Wednesday, June 24, 2009

So, how should we treat what the OECD is about to say about Australia?

Its Economic Outlook will be released tonight

Here's a look back in time - to ABC's AM program in 2001 and in the late 1980s:

AM Archive - Thursday, 9 August , 2001

Reporter: Peter Martin

LINDA MOTTRAM: Australia has been described as remarkable and our economy strong enough to withstand bad times in both the US and Japan, in the latest annual review from the Paris-based Organisation for Economic Cooperation and Development.

The OECD is predicting that we're headed for an economic growth rate of almost four per cent but it also hints that Australian interest rates may have to climb very soon. Economics correspondent Peter Martin reports.

PETER MARTIN: The Australian budget is sound. Our labour market is more flexible, and our markets are more competitive. The result, says the world's largest economic cooperation agency, is remarkable...

They're the sort of conclusions Australia's treasury might reach itself. Australia's treasury has for years employed a representative at the OECD in Paris. Part of that person's job has been typically to get the OECD to write what the Australian treasury wants.

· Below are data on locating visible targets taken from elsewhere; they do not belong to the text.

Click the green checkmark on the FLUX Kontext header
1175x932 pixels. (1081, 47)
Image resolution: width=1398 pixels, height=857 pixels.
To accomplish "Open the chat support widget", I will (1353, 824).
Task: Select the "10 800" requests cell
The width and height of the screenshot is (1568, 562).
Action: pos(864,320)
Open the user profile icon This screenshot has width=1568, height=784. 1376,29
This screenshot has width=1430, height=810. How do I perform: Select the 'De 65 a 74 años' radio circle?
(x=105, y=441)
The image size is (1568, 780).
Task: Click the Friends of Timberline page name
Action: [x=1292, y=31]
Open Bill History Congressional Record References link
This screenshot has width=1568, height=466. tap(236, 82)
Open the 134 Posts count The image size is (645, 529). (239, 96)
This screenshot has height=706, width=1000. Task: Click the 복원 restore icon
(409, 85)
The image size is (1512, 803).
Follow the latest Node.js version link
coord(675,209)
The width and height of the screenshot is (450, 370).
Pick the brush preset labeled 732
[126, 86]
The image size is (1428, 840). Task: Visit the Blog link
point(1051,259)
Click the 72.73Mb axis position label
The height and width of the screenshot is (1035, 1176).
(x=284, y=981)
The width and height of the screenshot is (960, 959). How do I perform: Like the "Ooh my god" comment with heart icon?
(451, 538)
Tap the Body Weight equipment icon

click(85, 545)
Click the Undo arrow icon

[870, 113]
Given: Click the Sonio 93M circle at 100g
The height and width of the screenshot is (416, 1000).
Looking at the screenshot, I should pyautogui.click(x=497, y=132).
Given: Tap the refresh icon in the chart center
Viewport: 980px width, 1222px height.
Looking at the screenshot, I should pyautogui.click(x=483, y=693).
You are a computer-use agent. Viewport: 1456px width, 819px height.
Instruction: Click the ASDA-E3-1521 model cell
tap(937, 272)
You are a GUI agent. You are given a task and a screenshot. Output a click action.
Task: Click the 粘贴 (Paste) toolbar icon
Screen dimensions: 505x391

Andre Morony did that job at the OECD in Paris from 1984 to 1986. On his return to Australia in the late 1980s he told AM how he worked to ensure that the OECD's apparently independent report was a good one.

ANDRE MORONY:
The representative would argue his case logically as far as he can and therefore it's very hard to say whether the OECD is swayed by the logic or by the big stick that the treasury representative has behind him, which is the veto.

LINDA MOTTRAM: Andre Morony, who was the Australian treasury rep at the OECD in the mid 1980s.